EXTRACT PROVIDED:

Technology can very much be a double edged sword in the world of Metal. Owing to its recent decline in sales almost making years of work redundant however it has also given birth to an entirely new movement. Progressive Metal strives to be unique, creative and truly experimental. Releasing their third album last year, Tesseract are pioneers of the genre. Despite having only released three albums in their life span, bar a couple of EP’s the band’s musicality is absolutely limitless. Creating a compromise between the more progressive arc whilst retaining a memorable sense of melody the band are easily one of the most exciting musical projects to come out of Metal in a long time. Shortly before their set at London’s Koko, guitarist and all round good bloke James Monteith kindly took time out to speak to me about Polaris, Tesseract and their ethos and Cube II : Hypercube…
Listen to full unedited interview below or read the transcript under the Soundcloud link!
So hello and welcome James!
Hi Tristan!
How are you?
I’m very well thanks, how are you?
Very well, I’m looking forward to tonight’s show! How has the tour been going so far?
Yeah it’s been excellent really well attended, the new material has been going down really well couldn’t have asked for a better start to a tour.
You performed last year all over the world really with Polaris was there anywhere that you wanted to try and get to apart from playing an igloo! Are there any areas that you haven’t explored yet?

SUPPLIED DATA:
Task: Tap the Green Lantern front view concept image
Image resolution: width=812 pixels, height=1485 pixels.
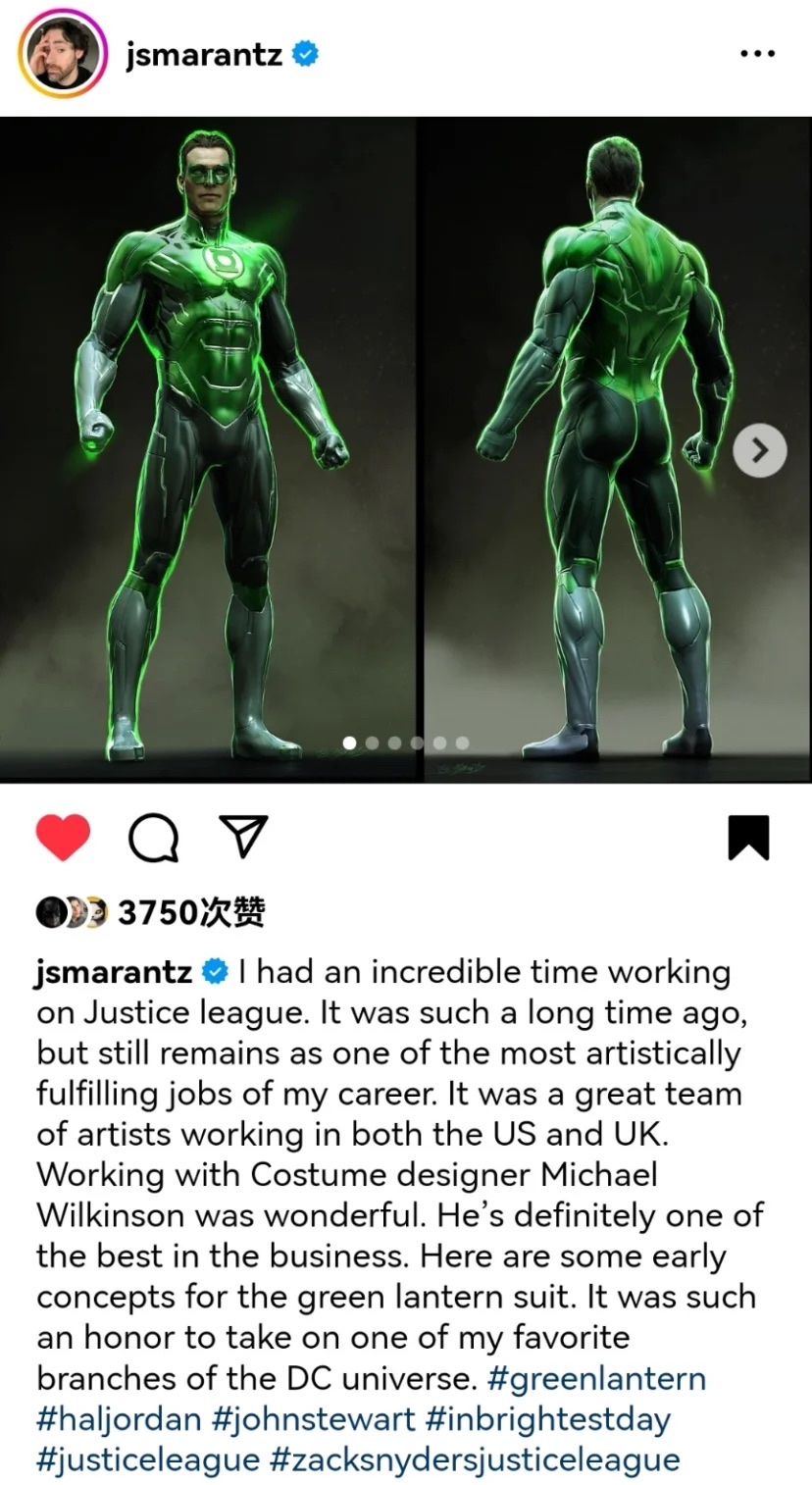Action: pyautogui.click(x=208, y=449)
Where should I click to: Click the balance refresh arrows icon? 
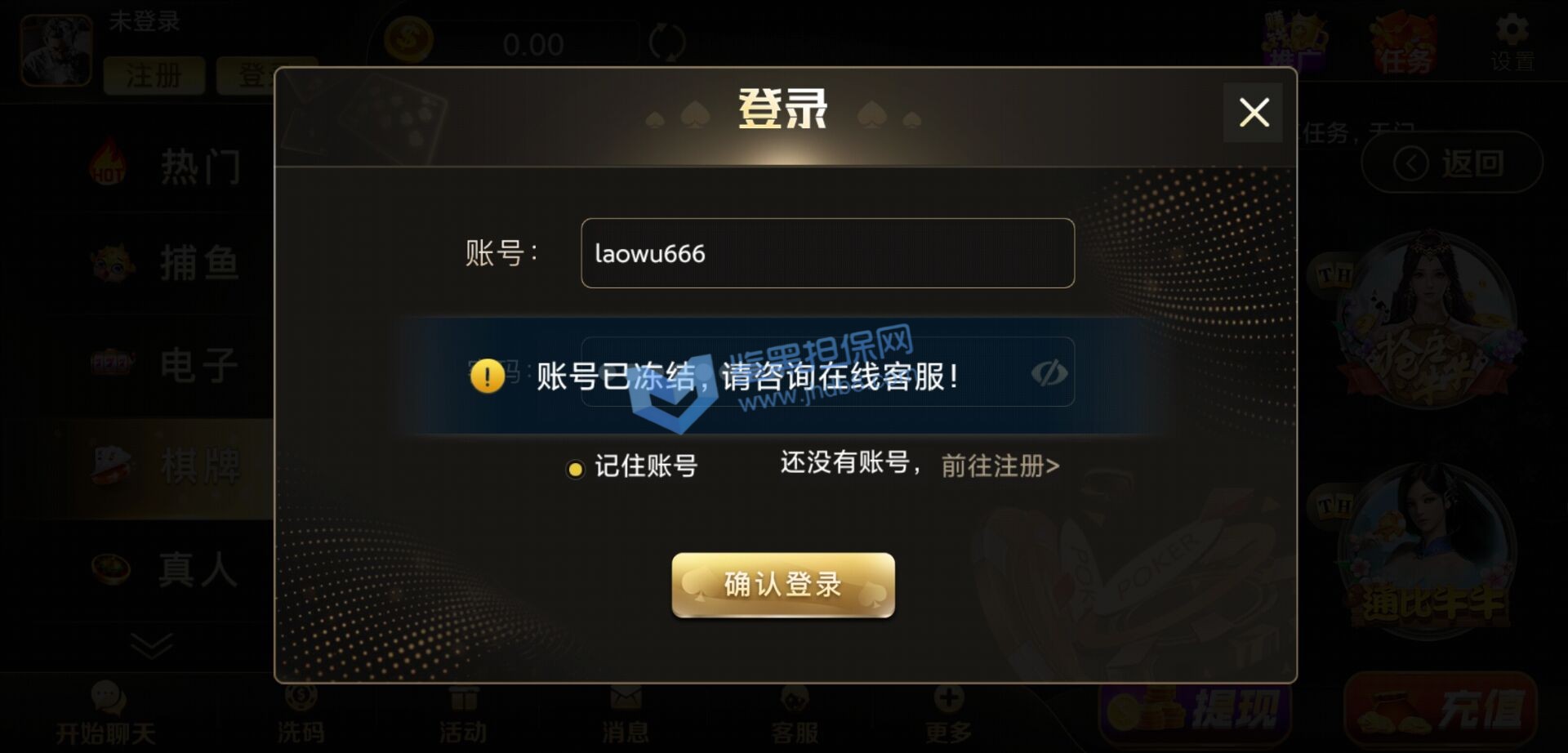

WHAT IS NEEDED: Reproduce everything in the Tesseract interview from "You performed last" down to "haven’t explored yet?".

FULL RESPONSE:
You performed last year all over the world really with Polaris was there anywhere that you wanted to try and get to apart from playing an igloo! Are there any areas that you haven’t explored yet?